Google is exhorting senators to oppose an online piracy bill, arguing it would threaten national security, shackle the Internet with regulations and imperil free speech, according to a document obtained by The Hill.

The memo that is being circulated on Capitol Hill lists five reasons not to co-sponsor the legislation. It argues the bill puts at risk “the ability for free speech and the ability of political parties to spread their message” while creating a “thicket of new Internet regulations similar to the administration’s net-neutrality rules.”

It also calls the legislation “a trial lawyer’s dream” and claims it seeks to “regulate the Internet.”

This thing passes, and the internet as we know it dies.

An Update on the Whereabouts of the Anti-War Left:

A while back, I put out an APB on the anti-war left, which disappeared completely once their pro-war president was elected.  Turns out, it is still missing.

Reason has been patrolling the same beat, and Sheldon Richman argues persuasively that “Obama’s War Record Should Appall Progressives.”

Watch as Richman batters the tired arguments of formerly anti-war left, who are now left to rationalize the actions of “their” president, who happens to be ratcheting up all of the failed policies of the former president.

Oh, and if anyone can find where the real anti-war left went, please let me know.  Thanks.

The Unintended Consequences of Race-Based Preferences:

The Supreme Court is choosing whether to hear a case on the racial preference system of the University of Texas.  George Will, who in the last few years has been razor sharp, argues that the court should hear the case and be confronted with the failed legacy of affirmative action:

The Supreme Court faces a discomfiting decision.
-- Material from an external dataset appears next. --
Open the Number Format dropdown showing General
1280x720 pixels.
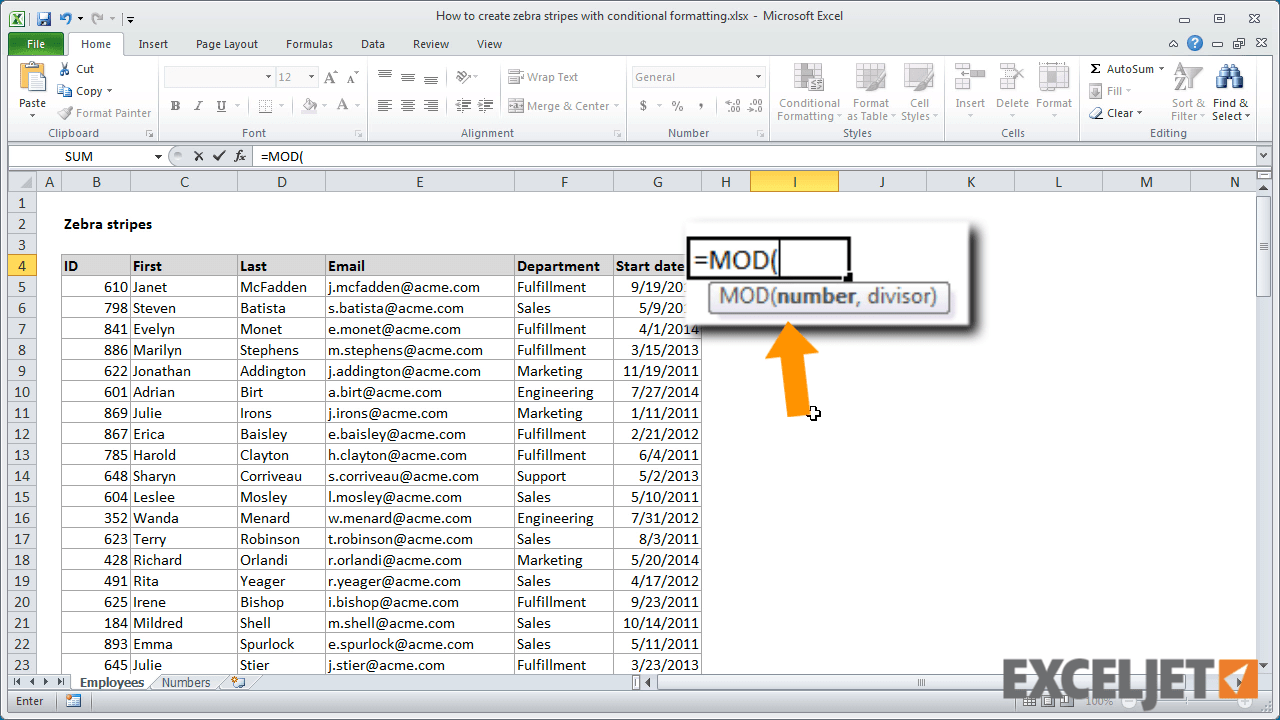click(x=698, y=77)
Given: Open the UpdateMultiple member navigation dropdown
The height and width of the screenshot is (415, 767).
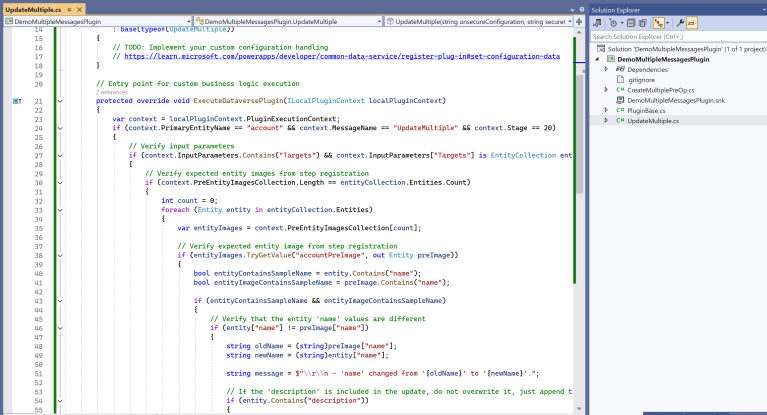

If it chooses, as it should, to hear a case concerning racial preferences in admissions at the University of Texas, the court will confront evidence of its complicity in harming the supposed beneficiaries of preferences the court has enabled and encouraged…

For 33 years, the court has been entangled in a thicket of preferences that are not remedial and hence not temporary. Preferences as recompense for past discrimination must eventually become implausible, but the diversity rationale for preferences never expires…

But what if many of the minorities used in this process are injured by it? Abundant research says they are, as two amicus curiae briefs demonstrate in urging the court to take the Texas case…

“Academic mismatch” causes many students who are admitted under a substantial preference based on race, but who possess weaker academic skills, to fall behind. The consequences include especially high attrition rates from the sciences, and self-segregation in less-demanding classes, thereby reducing classroom diversity.

The entire article is well worth a read.

And hey, it’s Saturday.  What else are you doing?